Bruna, chiuse le indagini sulla donna transgender picchiata dai vigili: due agenti accusati di falso

La 42enne era stata presa a manganellate nei pressi dell’Università Bocconi di Milano e la scena era stata ripresa da un video diventato virale

Si chiude l’inchiesta che ha coinvolto Bruna, la 42enne brasiliana aggredita con calci e manganellate lo scorso 24 maggio da un gruppo di agenti della polizia locale nei pressi dell’Università Bocconi di Milano. Stando alle prime informazioni disponibili, il pm Giancarla Serafini, titolare del fascicolo con la procuratrice aggiunta Tiziana Siciliano, ha notificato l’avviso di conclusione delle indagini preliminari ad almeno tre dei quattro poliziotti – identificati anche grazie al video diventato virale sui social che testimoniò l’aggressione – accusati in concorso di lesioni personali aggravate dall’abuso della funzione pubblica. Ma c’è di più: due degli agenti sono indagati anche per falso in atto pubblico perché – secondo le accuse della Procura – nelle note di servizio sull’intervento di quel giorno avrebbero scritto cose non vere.

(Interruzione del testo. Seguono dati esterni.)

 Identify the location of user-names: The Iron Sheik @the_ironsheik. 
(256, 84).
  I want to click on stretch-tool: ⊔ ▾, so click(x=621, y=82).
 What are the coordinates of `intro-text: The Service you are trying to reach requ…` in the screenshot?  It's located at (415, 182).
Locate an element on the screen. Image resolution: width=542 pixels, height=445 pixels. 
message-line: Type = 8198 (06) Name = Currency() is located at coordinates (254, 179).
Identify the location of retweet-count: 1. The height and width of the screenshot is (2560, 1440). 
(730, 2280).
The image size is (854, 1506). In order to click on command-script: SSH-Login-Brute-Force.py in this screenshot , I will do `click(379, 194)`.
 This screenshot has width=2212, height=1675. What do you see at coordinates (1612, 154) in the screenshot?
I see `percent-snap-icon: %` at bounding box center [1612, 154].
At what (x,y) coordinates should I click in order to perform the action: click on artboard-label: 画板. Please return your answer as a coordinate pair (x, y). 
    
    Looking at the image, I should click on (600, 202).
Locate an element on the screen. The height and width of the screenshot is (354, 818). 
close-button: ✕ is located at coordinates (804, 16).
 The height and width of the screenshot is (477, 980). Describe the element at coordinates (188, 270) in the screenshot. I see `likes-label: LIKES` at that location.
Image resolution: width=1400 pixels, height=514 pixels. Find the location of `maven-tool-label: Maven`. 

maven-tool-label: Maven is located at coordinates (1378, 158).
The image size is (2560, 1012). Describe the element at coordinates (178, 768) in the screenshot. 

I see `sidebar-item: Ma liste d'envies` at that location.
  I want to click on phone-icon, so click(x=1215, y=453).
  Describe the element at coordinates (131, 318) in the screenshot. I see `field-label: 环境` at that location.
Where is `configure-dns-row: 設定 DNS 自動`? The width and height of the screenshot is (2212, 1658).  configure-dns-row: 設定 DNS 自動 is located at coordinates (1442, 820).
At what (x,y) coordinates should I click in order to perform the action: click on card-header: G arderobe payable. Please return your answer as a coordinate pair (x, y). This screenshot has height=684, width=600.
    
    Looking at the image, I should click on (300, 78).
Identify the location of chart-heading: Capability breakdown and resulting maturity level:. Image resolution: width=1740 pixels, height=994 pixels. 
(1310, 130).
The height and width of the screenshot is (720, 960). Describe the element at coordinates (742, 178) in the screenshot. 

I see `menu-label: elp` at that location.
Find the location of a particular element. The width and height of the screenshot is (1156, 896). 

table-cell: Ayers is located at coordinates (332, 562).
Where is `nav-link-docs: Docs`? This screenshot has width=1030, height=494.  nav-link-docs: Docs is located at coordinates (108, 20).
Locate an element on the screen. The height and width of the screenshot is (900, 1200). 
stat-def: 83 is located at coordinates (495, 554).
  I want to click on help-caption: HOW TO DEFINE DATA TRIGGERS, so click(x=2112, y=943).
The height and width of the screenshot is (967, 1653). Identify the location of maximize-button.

La ricostruzione «falsa» degli agenti

In quell’occasione gli agenti avevano dichiarato che erano arrivati sul posto per aiutare un collega che aveva chiesto aiuto alla centrale operativa per gestire una persona «molesta», ovvero Bruna. Secondo il loro racconto, la donna «mostrava nudità in presenza di donne e bambini e urinava davanti a tutti» e – dopo essere stata accompagnata in macchina per essere portata in caserma – avrebbe dato pesanti testate contro i finestrini dell’auto «lesionandosi il capo che sanguinava». Ma non solo. Sempre secondo la ricostruzione degli agenti, avrebbe anche finto un malore durante il viaggio verso la sede della polizia locale al solo fine di tentare una via di fuga. Una dinamica dei fatti che – nell’avviso di chiusura delle indagini – viene bollata come falsa perché «smentita dalla successiva attività investigativa».


La dinamica dei fatti secondo gli inquirenti

La ricostruzione degli inquirenti, infatti, stabilisce che uno dei tre agenti avrebbe sbattuto a terra la 42enne. Per poi spruzzarle contro la sostanza urticante in dotazione, nonostante la donna fosse in posizione di resa. Pochi istanti dopo, un secondo vigile le avrebbe bloccato le spalle contro una recinzione lì presente. A quel punto – il terzo vigile – l’avrebbe colpita prima alla testa con il bastone distanziatore e poi al fianco sinistro. Ora la Procura potrebbe chiedere il rinvio a giudizio dei tre poliziotti, i quali – dal canto loro – hanno sempre rivendicato di aver scritto la verità nella relazione inviata al Comando con la ricostruzione della vicenda, prima che alcuni cittadini riprendessero l’intervento con il cellulare.